▶ **EXTRACT PROVIDED**

* * * * * * *

Yes yes yes. I've bleached my hair, then dyed it, bleached it, bleached it some more, dyed it, etc. I regret doing so much crap to my hair, and I'm on the path to growing it again.

I've found the best luck with:

Redken ButterTreat Deep conditioner

Redken Color Extend

I am no longer straightening my hair, I rarely use hot tools anymore, if not only to blow-dry it once in awhile.

And now I'm only using semi-permanent dyes on my hair.


----------



## Leylani

Yes, I have seriously mistreated my hair earlier.

The way back to healthy hair was very easy. Oils! I`m a long hair addict, truly! Once a week I oil my hair with the Vitamin E Oil 5,ooo I.U. from Jason. This Oiling makes a huge diffrence to my hair, it is really stunning





Ingredients:

Helianthus Annuus (Sunflower) Seed Oil*, Carthamus Tinctorius (Safflower) Seed Oil*, Tocopheryl Acetate, Tocopherol, Oryza Sativa (Rice) Bran Oil, Prunus Amygdalus Dulcis (Sweet Almond) Seed Oil, Prunus Armeniaca (Apricot) Kernel Oil, Persea Gratissima (Avocado) Oil, Triticum Vulgare (Wheat) Germ Oil, Lecithin

*Certified Organic

_ There you go!_


----------



## silvergirl66

I have just heard about a new product that has been released into the US market called Hair Rescue, from a company called Keraplast. It's only available from salons, but it is a conditioning treatment that is being proven to work really well on all sorts of damaged hair.  If you are in the States, you might want to ask your hairdresser about whether they have it in the salon, or can get it in.

* * * * * * *

▶ **DATA ENTRIES**
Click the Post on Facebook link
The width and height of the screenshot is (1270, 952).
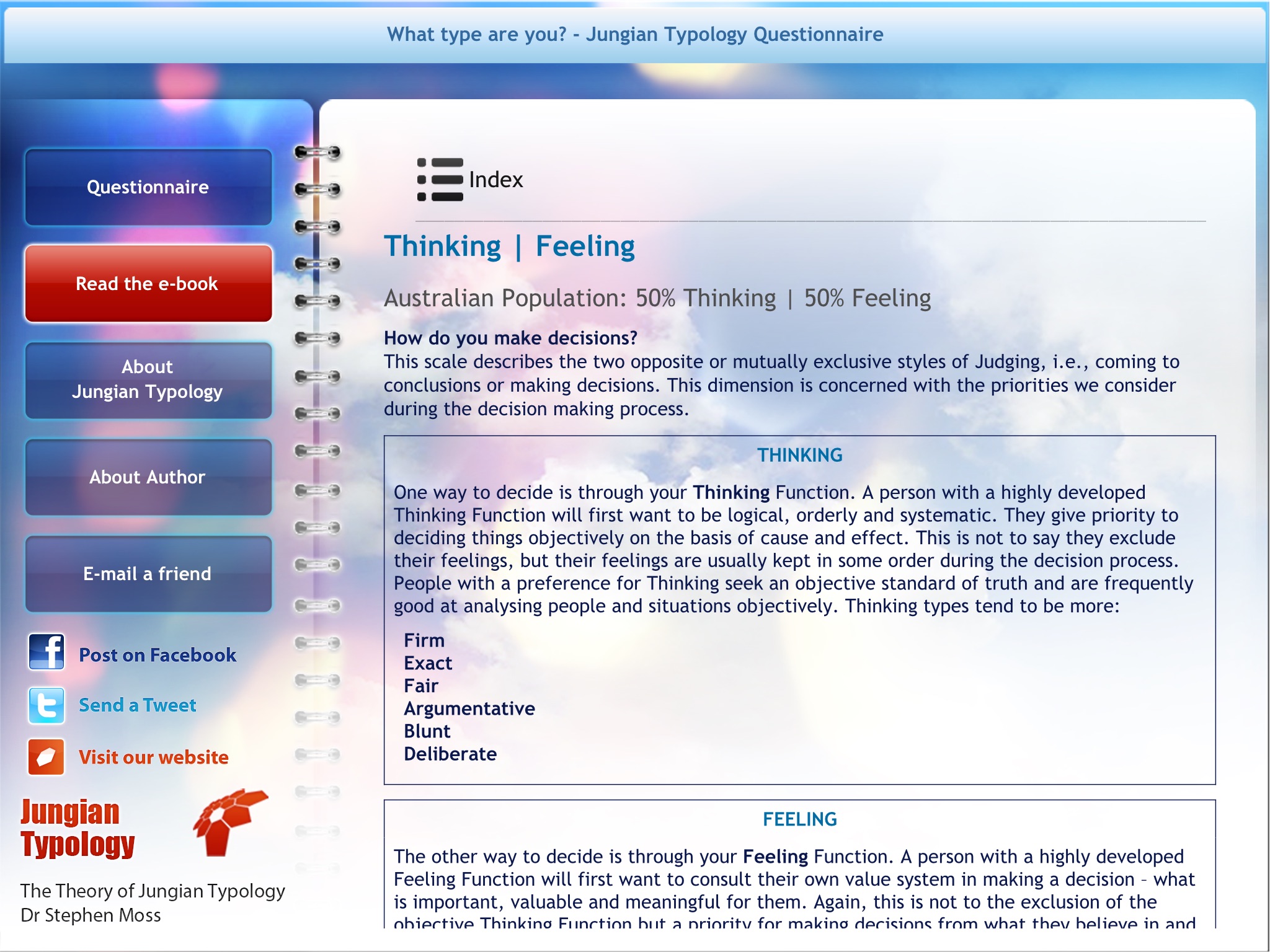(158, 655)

* * * * * * *

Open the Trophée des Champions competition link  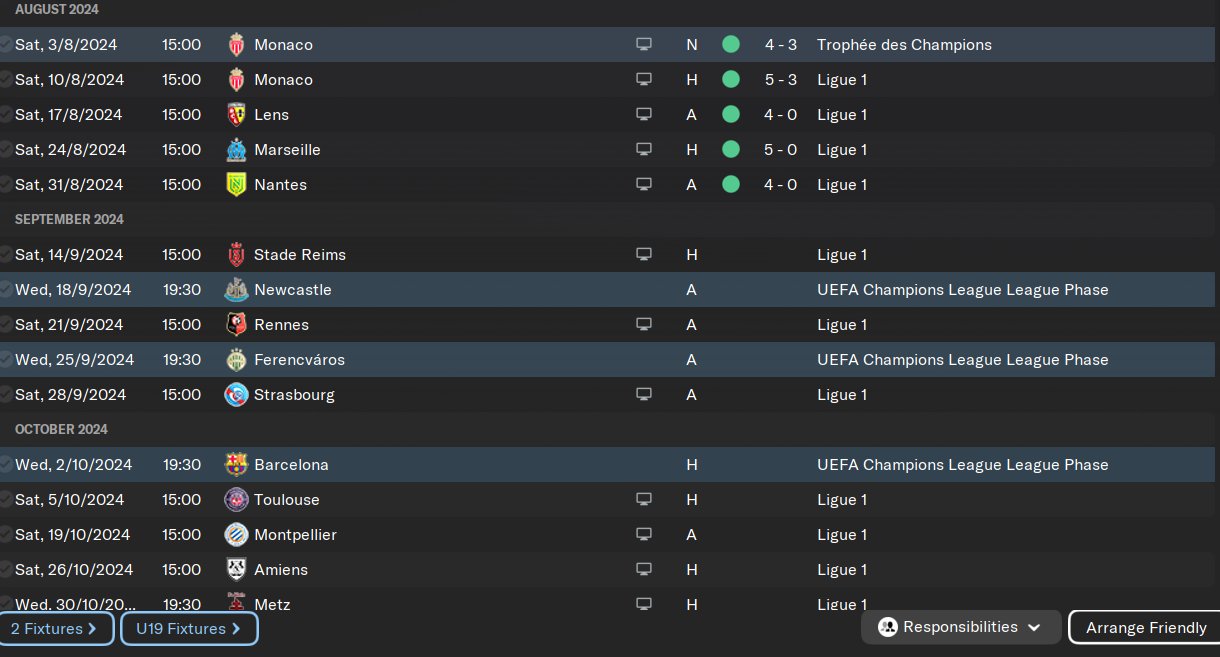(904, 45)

* * * * * * *

▶ **WHAT THE EXERCISE ASKS**
Please write what comes next in the forum thread on repairing damaged hair, picking up right after its final sentence. These records come from a different source than the text.

▶ **WRITTEN ANSWER**
----------



## Neha Sampath

Hello HairEgo

I bleached my hair over a year ago, and I would blowdry it after every wash (because my hair was really short and curly and I'm a little plump, so the short curly hair didn't really suit me). But my hair's growing now. They've grown beyond shoulder length and I happen to like curls now. But I haven't had a haircut in a long time and my hair's growing thin and looks pretty unhealthy too. I was my hair on an alternate day basis. 

Can you help me? 

I saw one of the users mentioned the mayonnaise treatment. Is that just mayonnaise or oil and mayo? I apply castor oil once a while and baby oil regularly. I want to grow my hair long but don't want them to be so unhealthy.

Help me pleaseee :'(


----------



## Dragonfly

Hair ego hasn't been to mut in over a year.

If you want to apply an oil to your hair, look for coconut, advocado, palm or another nut oil.

They can penetrate the hair shaft an actually strengthen your hair.

Castor oil and baby oil can't do this.

Mayonaise is just a mess - stick with an oil I already mentioned.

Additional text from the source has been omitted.